Al final de la mañana el cielo se ha ido cubriendo como una llamada telefónica a deshora. Tras varios días soleados y anticiclónicos, radiantes, una luz taciturna ha invadido el ambiente. A primera hora de la tarde ha empezado a chispear. No he comprendido la euforia que me ha hecho, en la misma boca del metro, darme la vuelta y emprender el camino a casa a pie. He pensado al principio que lo hacía por llevar en la bolsa de la espalda un paraguas. Lo he abierto. Encima, una lluvia bien educada hacía sus pinitos en el teclado sin demasiada pericia. Se diría que transcribía un poema en la máquina de su hermano mayor. Lo oigo como quien escucha ruidos en el piso de arriba. Una grisura monótona apaga el despropósito de colores chillones en el que hemos convertido la ciudad. Luego he pensado que de ahí procedía la alegría.
      Solo después de caminar un buen trecho he descubierto la razón. Bajo este mismo cielo plomizo, bajo esta penumbra húmeda y viscosa he vivido durante las últimas tardes. Tardes así: «los árboles estaban completamente negros y el cielo, encapotado —un martes de enero de 1915— sobre Londres». Hoy páginas y realidad se han fundido, no he tenido que vivir bajo dos luces diferentes. Por eso he vuelto caminando. Para disfrutar de la lectura.
      Virginia Woolf inicia su diario el primero de enero de 1915. Escribe en él durante treinta y tres días seguidos. El tres de febrero lo abandona. El trece lo reanuda solo por tres días. Luego empieza a sentirse mal y el malestar desemboca en una desbordada crisis nerviosa. No reanudará su diario hasta el verano de 1917, y con entradas menudas, el día resumido en unas pocas líneas.
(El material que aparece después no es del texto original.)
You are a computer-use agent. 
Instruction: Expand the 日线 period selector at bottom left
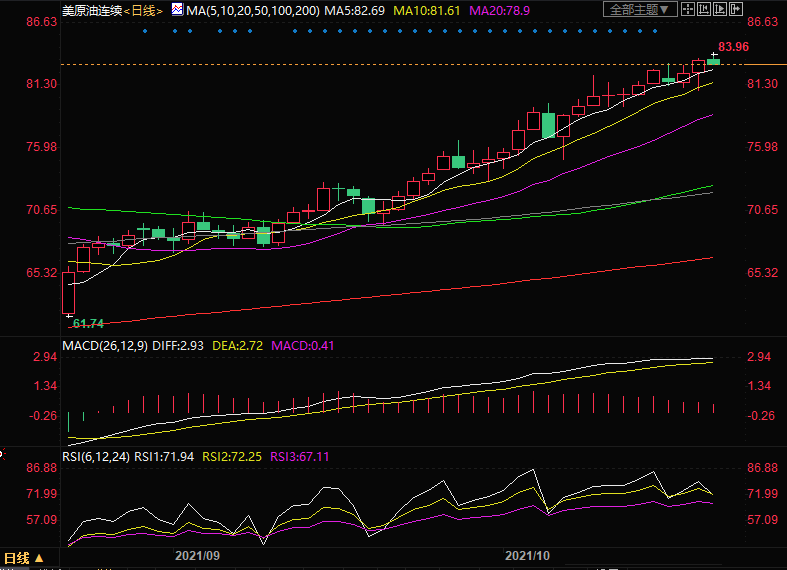pos(23,558)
      El dos de enero del 15 empieza así: «Si tuviera que elegir un día representativo de nuestra vida —de la suya con Leonard Woolf— elegiría uno así». Desayuna. Habla con su casera. «L. & yo nos sentamos a garabatear nuestras cosas». Leonard una reseña, Virginia cuatro páginas de una novela desconocida. Comen. Leen los periódicos. Salen con el perro a dar un paseo. Hablan de la nueva costumbre de ponerle cortinas a las ventanas. El 29 de enero se pregunta: «¿Diré que «hoy no ha sucedido nada» como hacíamos en nuestros diarios cuando empezaban a decaer? No sería verdad. El día ha sido más bien como un árbol sin hojas». Trabajan en sus escritos, comen, pasean hasta el río, toman el té a la vuelta. Luego Leonard acude a una reunión.
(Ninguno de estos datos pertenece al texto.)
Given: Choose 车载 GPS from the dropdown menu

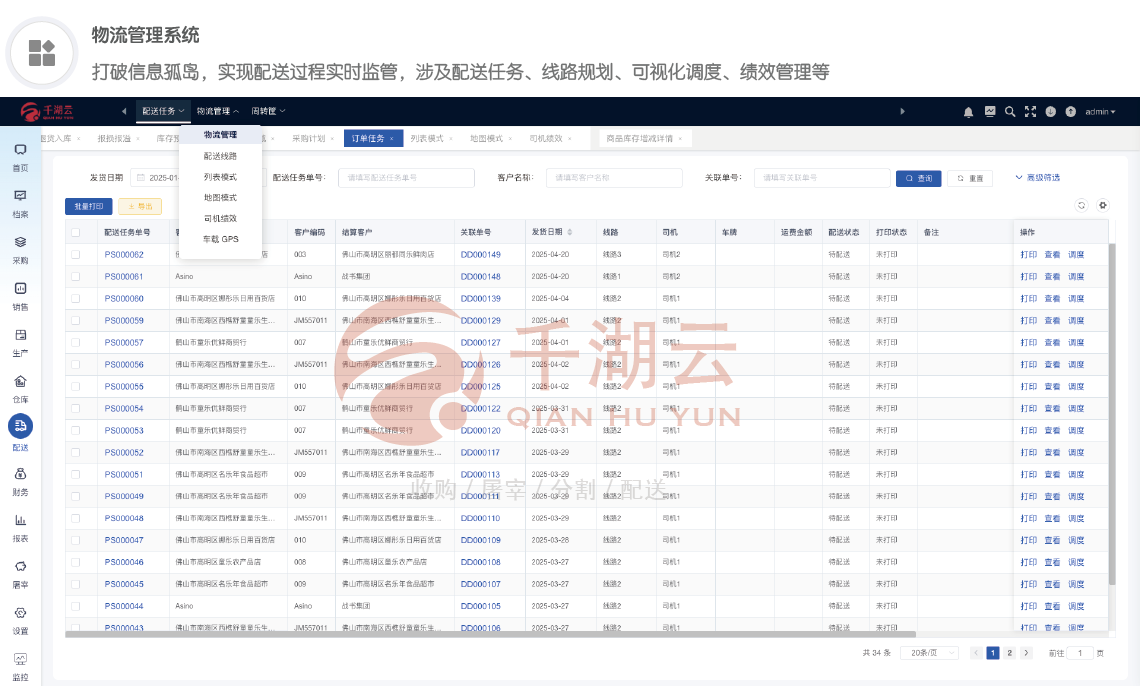Looking at the screenshot, I should (x=220, y=239).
       A veces me pregunto para qué se escriben diarios si en su esencia aspiran a reflejar eso, el tronco despojado de la vida cotidiana. Porque cuando describen las hojas del árbol, aquellos días llenos de sucesos, pierden su naturaleza de diarios al ocultar lo que realmente pasa por la vida, el tiempo. El que he tardado en llegar, caminando bajo la lluvia menuda, londinense, de la tarde, y el tiempo que le he dedicado a escribir en una cuartilla estas notas, que solo pueden acabar con una pregunta cuya respuesta se parece a un partido de tenis, cualquier término que se afirme inmediatamente sale disparado hacia el opuesto, que, a su vez, tras ser pronunciado regresa hacia el contrario: ¿El árbol es el tronco o son las hojas? ¿La vida, continuidad o excepción?